ですが、奥田の過去を調べていた絵里香だけは、廃工場の場所を突き止めており、現場に向かいます。

到着すると、そこには倒れている4人が並んでいました。奥田は死亡していましたが、葛西、木原、寺原だけは息があります。

絵里香は、死亡した奥田が握っていたスマホに気付き、スマホの動画を再生します。そこには、事件の真の目的を語る、奥田の動画が残されていました。

奥田達の目的は、最初からネルソンの死体を、父親に引き取ってもらうことで、ネルソンの「お父さんに会いたい」という願いを叶えた形となります。

ネルソンの父親の捜索を依頼しても、聞き入れられる訳が無く、世間を騒がす予告犯として、警察を動かすことを計画したのです。

絵里香は「困ってんなら、助けを求めなさいよ!」と叫びます。さらに、動画が残されており、そこには奥田が葛西、木原、寺原を恫喝し、自分の計画に、無理やり参加させようとする様子が映っていました。

奥田達は「もし生き残ったら、その時は死んだ奴の責任にする」と約束していた為、葛西、木原、寺原は全てを奥田の責任とします。

ですが、その動画は、実は寺原の誕生日を祝った際の動画で、奥田は自分が全ての罪を被るように編集していました。

編集される前の誕生日動画、そこには、無邪気に笑い合う4人の姿がありました。

サスペンスを構築する要素①「謎の予告犯シンブンシ」


(C)2015映画「予告犯」製作委員会 (C)筒井哲也/集英社

ネット上に突然現れ、次々に予告した犯行を実行していく、謎の男シンブンシ

新聞紙で作られた頭巾を被った、独特の見た目が印象的なシンブンシですが、映画『予告犯』は、作品の冒頭からシンブンシが登場し、そのインパクトのある存在感から、一気に物語へ観客を引き込んでいきます

シンブンシのターゲットは「バイトテロをした男」「女性蔑視発言をした学生」「食中毒事件を起こし開き直った会社」「志望者を馬鹿にした面接官」という、問題のある人間や企業ばかりです。

シンブンシは弱者の味方であり、弱者を馬鹿にする人間を成敗していく、ダークヒーローのような存在となっていきます。

それでも、暴行や放火を行うシンブンシは、社会的に見れば明らかに犯罪者。警察が黙っている訳も無く、サイバー犯罪対策課が動き出します。

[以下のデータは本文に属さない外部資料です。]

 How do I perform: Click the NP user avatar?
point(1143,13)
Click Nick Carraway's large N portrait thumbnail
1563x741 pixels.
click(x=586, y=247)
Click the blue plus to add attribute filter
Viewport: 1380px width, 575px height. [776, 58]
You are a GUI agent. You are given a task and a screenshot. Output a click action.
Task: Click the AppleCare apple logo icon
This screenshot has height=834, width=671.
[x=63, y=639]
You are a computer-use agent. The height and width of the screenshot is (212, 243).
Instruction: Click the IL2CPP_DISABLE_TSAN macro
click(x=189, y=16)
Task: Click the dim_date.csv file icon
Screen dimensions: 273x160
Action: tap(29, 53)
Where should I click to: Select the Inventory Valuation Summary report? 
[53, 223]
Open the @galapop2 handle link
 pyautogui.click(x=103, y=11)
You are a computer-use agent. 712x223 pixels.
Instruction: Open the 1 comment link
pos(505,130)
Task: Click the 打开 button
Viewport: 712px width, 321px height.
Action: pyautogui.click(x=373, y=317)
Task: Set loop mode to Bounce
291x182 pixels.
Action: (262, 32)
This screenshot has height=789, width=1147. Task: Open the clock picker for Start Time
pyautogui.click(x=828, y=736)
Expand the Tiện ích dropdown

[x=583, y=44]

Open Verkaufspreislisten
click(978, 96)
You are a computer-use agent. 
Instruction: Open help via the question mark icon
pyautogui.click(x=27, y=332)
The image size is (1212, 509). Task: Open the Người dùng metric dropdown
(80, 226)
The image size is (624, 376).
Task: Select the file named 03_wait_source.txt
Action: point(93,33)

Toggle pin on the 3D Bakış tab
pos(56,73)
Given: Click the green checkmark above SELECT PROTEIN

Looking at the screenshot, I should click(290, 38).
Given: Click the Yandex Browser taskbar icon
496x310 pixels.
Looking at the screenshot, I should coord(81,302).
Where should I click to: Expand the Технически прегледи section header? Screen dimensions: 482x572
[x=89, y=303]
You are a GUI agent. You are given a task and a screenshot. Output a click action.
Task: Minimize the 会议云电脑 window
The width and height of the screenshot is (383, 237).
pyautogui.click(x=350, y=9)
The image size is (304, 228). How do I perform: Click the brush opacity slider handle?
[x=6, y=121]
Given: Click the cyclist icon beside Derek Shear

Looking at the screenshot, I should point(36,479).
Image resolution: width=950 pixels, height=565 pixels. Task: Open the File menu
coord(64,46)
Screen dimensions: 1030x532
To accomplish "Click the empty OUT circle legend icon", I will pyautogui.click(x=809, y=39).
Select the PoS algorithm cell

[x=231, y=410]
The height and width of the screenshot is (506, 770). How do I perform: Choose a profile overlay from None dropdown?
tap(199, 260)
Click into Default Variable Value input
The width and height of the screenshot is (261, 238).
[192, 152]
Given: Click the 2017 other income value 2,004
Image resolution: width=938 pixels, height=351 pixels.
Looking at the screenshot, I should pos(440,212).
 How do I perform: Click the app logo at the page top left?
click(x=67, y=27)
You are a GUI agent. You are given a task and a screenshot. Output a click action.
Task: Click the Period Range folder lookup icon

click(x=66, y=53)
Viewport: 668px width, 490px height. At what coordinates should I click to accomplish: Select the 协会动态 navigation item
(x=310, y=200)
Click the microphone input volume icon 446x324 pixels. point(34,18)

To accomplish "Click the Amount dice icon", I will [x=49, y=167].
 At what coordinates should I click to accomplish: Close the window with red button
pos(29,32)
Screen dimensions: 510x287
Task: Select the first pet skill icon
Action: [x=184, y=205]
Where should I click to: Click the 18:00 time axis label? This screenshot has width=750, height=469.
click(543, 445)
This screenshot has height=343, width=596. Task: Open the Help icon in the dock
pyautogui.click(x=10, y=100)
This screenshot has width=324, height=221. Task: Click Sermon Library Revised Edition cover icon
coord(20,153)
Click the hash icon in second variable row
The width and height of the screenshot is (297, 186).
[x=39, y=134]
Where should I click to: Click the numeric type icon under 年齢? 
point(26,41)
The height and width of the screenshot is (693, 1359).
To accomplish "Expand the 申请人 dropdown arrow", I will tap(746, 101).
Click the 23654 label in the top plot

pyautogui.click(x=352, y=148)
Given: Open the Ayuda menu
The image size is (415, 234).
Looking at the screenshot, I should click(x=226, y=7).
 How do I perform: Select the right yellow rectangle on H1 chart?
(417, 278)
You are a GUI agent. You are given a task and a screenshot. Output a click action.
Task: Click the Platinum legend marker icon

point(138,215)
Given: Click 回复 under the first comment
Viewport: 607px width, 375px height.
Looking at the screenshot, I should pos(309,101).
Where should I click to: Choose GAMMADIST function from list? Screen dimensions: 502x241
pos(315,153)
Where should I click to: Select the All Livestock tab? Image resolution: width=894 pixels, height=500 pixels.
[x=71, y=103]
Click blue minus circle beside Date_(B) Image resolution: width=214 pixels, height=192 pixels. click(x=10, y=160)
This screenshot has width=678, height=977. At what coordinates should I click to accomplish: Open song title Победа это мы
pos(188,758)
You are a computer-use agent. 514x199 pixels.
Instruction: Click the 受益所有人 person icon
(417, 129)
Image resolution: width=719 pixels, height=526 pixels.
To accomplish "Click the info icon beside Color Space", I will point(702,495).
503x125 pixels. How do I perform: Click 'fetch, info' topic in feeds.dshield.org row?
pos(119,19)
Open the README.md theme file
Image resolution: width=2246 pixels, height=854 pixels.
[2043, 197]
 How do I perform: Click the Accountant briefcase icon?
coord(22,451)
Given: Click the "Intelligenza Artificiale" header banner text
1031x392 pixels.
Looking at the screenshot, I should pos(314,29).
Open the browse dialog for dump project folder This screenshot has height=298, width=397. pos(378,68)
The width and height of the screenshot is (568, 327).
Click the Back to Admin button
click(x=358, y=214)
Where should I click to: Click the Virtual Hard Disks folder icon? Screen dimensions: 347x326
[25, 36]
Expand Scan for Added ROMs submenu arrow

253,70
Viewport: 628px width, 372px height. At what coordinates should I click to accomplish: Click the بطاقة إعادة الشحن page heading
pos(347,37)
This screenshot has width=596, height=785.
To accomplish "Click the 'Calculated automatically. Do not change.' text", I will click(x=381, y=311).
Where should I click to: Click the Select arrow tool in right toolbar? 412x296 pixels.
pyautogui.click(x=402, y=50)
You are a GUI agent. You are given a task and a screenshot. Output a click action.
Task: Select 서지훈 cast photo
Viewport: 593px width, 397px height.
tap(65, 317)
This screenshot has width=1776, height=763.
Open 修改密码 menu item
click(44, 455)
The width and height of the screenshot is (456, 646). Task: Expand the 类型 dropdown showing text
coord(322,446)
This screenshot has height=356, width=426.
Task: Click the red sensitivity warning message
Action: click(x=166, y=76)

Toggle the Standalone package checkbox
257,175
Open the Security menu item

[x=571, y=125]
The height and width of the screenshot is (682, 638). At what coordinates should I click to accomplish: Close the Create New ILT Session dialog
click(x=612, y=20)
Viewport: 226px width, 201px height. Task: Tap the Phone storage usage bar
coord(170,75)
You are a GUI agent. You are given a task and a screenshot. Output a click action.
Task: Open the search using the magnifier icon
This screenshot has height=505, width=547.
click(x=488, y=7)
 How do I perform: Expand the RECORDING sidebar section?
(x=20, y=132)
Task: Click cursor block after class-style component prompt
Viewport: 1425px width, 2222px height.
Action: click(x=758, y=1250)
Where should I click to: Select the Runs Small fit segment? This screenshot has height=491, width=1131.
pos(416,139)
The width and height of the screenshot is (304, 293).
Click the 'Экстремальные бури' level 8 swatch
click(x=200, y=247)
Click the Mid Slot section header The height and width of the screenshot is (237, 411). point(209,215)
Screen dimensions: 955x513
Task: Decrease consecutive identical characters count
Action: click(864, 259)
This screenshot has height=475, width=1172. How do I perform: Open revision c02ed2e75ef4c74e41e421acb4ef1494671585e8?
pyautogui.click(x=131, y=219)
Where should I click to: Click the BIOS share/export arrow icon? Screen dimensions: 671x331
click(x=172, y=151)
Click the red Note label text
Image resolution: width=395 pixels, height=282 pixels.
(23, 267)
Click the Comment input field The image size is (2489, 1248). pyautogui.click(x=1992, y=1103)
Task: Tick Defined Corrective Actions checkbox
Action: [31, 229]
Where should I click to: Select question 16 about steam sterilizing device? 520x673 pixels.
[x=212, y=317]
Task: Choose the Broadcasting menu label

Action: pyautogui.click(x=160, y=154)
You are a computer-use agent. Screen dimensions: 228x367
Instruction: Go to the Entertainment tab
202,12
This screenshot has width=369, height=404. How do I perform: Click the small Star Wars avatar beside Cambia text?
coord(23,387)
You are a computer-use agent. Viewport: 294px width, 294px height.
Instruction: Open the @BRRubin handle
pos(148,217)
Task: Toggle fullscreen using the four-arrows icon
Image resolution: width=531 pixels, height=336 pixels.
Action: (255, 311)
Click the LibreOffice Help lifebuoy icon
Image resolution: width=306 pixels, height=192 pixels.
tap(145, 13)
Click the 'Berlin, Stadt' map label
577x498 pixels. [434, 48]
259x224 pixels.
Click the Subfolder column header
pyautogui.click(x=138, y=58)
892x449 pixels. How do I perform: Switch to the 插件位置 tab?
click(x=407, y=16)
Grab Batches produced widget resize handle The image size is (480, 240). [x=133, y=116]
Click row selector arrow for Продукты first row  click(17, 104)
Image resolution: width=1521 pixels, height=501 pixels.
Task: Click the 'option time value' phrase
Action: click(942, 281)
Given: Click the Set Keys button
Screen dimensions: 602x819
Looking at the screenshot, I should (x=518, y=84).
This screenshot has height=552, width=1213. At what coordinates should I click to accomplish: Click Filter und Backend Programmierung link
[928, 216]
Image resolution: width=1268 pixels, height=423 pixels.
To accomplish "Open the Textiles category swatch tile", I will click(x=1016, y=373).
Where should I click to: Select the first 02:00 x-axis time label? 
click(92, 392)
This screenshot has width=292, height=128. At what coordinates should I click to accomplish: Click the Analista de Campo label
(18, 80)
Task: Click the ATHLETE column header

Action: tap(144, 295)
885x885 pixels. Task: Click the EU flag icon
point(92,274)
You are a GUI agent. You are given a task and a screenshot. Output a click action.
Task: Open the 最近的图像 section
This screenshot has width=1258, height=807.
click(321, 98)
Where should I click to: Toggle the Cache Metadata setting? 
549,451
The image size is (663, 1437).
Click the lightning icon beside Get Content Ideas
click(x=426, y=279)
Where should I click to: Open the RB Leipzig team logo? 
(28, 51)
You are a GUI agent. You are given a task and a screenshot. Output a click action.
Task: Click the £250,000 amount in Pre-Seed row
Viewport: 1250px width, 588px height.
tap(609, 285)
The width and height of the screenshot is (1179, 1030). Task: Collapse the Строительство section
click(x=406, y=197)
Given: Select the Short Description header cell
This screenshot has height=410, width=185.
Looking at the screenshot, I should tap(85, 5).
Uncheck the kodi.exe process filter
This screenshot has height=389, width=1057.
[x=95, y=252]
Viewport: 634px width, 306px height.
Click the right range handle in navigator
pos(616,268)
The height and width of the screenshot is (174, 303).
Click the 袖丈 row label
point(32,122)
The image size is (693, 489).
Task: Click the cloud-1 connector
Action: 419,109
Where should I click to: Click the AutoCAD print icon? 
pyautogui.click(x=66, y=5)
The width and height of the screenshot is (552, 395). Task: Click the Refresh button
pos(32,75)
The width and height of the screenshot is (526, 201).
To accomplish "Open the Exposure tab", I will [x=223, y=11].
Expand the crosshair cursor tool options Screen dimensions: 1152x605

本作の前半は、次々に犯行を行いながらも、全く手掛かりを残さないシンブンシの謎と不気味さが、シンブンシを追いかけるサイバー犯罪対策課の責任者、吉野絵里香を通して描かれていきます

サスペンスを構築する要素②「社会に存在しない者たちの計画」


(C)2015映画「予告犯」製作委員会 (C)筒井哲也/集英社

犯罪を繰り返しながらも、全く手掛かりを残さないシンブンシ

普通なら、このシンブンシを追いかける絵里香が主人公になりそうですが、『予告犯』の主人公はシンブンシ側で、シンブンシの正体である奥田宏明です

奥田は、正社員を目指していたIT企業で精神的に追い込まれ、精神的な病で社会から2年間離れていました。ですが、2年間の実務経歴が無い時期が問題視され、次の仕事も決まらなくなります。

つまり、奥田自身が、社会から見捨てられた弱者側の人間だったのです。

奥田は違法投棄の処分を行う廃工場で、葛西、木原、寺原と出会い、シンブンシの計画を考えます。

その為、シンブンシは奥田達が、社会を混乱に陥れる為に作り出した、弱者の象徴のように感じるかもしれません。

実際に、絵里香が奥田のことを調べ始める場面で、もともといた派遣会社では「派遣のことまで覚えていない」入院していた病院では「毎月入院費を返済してくれる人」職業安定所では「データ上では、9月まで来ていた」と伝えられます。

つまり奥田は、日本の社会に居場所が無く、データの中に記録としてしか存在していない「社会に存在しない者」となっています

葛西、木原、寺原も同じです。「社会に存在しない者たちの計画」が生み出した存在、それがシンブンシです。

そして、シンブンシの存在に触発された者達が、次々に模倣犯となりますが、彼らもまた社会に居場所の無い者達

もし、実際にシンブンシのような存在が現れた時、映画で描かれているような、犯罪の連鎖が起きるかもしれません。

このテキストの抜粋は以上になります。